### Directions
Scan the entries below for the word "menu" and copy every line where it turns up.

### Data supplied
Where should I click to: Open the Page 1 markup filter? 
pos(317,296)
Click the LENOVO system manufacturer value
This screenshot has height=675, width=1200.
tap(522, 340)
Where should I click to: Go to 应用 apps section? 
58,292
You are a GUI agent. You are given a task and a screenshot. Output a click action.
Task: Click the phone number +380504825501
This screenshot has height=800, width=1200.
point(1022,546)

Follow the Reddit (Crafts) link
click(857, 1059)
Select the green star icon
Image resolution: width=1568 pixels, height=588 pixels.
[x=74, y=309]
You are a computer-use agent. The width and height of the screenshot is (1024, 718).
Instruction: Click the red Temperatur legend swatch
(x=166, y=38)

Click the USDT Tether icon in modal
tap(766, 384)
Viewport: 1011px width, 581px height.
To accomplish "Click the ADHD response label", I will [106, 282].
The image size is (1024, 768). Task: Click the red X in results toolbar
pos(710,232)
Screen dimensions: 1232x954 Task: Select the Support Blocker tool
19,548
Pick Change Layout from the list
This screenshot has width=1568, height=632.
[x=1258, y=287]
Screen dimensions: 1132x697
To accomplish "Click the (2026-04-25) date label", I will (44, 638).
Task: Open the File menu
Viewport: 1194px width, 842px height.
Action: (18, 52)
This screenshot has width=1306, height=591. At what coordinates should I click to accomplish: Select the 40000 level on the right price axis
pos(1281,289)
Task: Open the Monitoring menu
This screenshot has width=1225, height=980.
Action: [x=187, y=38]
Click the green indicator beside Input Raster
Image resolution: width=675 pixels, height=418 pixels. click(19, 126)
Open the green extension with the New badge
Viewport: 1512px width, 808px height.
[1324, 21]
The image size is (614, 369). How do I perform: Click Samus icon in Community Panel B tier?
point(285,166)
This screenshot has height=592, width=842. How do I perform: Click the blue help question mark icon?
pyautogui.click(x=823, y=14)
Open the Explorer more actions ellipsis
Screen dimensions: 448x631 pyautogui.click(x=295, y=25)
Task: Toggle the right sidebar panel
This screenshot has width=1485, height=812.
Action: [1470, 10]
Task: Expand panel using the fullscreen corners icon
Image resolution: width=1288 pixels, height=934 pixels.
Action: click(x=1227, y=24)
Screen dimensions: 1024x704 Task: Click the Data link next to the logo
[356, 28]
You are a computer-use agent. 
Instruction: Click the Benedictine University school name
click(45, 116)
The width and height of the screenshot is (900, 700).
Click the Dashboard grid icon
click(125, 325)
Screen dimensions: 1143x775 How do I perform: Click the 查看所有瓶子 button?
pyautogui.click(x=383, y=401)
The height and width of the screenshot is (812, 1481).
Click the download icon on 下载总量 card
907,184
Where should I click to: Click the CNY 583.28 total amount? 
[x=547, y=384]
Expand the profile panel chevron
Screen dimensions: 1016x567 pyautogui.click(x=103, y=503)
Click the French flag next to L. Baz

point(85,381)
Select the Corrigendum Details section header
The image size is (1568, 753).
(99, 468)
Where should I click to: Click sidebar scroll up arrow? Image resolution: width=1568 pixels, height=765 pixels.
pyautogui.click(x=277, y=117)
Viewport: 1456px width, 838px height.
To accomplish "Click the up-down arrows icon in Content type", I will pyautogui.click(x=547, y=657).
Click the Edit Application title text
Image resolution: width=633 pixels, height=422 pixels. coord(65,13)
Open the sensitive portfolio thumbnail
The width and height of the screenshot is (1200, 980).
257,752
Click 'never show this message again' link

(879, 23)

### Answer box
Task: Open the File menu
Task: Open the Monitoring menu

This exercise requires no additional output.